DIRECTIONS FOR THIS TASK:
Count the lines in the records below that contain the word "Open" and reply with the number alone.

DATASET ENTRIES:
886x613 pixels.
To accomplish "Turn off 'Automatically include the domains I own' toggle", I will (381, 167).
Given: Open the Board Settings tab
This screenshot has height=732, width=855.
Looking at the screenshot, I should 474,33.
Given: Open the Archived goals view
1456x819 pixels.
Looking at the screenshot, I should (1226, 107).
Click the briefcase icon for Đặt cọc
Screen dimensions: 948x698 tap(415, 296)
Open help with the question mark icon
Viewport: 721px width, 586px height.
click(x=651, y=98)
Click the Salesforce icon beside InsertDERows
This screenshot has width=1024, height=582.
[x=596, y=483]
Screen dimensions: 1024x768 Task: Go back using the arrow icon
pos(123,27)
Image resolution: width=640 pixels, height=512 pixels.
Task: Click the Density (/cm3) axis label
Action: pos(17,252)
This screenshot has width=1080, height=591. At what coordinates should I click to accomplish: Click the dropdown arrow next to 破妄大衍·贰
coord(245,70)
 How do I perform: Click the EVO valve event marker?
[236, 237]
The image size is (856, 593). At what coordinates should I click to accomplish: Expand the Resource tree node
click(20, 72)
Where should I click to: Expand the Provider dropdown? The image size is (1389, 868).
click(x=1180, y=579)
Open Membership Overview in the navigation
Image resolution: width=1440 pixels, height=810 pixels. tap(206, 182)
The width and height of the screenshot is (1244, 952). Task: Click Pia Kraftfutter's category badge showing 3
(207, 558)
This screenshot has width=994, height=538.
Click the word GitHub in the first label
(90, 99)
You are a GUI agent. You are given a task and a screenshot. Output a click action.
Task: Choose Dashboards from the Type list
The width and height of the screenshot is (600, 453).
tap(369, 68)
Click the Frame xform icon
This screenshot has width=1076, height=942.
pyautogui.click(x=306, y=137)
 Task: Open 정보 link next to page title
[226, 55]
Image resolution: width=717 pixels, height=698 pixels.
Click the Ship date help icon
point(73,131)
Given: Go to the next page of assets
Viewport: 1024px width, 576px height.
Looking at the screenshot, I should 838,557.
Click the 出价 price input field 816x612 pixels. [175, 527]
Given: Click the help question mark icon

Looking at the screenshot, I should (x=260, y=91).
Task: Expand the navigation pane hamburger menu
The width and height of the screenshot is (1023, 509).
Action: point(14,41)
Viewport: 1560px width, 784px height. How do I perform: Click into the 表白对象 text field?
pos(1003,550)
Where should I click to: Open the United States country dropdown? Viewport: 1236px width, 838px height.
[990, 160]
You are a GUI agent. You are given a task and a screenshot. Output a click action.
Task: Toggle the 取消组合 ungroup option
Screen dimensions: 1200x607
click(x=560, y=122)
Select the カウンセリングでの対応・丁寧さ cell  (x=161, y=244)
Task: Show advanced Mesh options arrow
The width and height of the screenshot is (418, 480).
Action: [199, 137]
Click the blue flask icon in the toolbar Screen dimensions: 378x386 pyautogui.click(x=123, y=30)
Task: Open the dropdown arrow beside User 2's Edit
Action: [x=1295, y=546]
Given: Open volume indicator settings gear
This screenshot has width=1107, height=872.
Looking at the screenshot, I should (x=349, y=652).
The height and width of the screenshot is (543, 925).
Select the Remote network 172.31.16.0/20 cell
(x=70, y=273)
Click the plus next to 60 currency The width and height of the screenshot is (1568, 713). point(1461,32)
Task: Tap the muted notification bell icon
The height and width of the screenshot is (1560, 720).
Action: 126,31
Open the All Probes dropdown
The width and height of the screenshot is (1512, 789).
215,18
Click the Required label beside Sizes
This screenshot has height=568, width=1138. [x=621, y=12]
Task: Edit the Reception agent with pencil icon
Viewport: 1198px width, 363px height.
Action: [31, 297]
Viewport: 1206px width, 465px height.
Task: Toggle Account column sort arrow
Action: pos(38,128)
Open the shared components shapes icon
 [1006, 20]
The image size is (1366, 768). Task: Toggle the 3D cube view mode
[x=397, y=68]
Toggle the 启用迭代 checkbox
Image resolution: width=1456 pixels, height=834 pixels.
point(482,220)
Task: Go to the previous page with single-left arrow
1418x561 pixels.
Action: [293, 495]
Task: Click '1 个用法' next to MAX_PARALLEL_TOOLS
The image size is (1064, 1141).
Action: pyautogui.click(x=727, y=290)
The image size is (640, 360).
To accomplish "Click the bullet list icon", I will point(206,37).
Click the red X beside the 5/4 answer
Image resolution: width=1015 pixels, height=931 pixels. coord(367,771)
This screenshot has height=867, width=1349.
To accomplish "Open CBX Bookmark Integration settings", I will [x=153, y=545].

OUTPUT OF THE EXERCISE:
11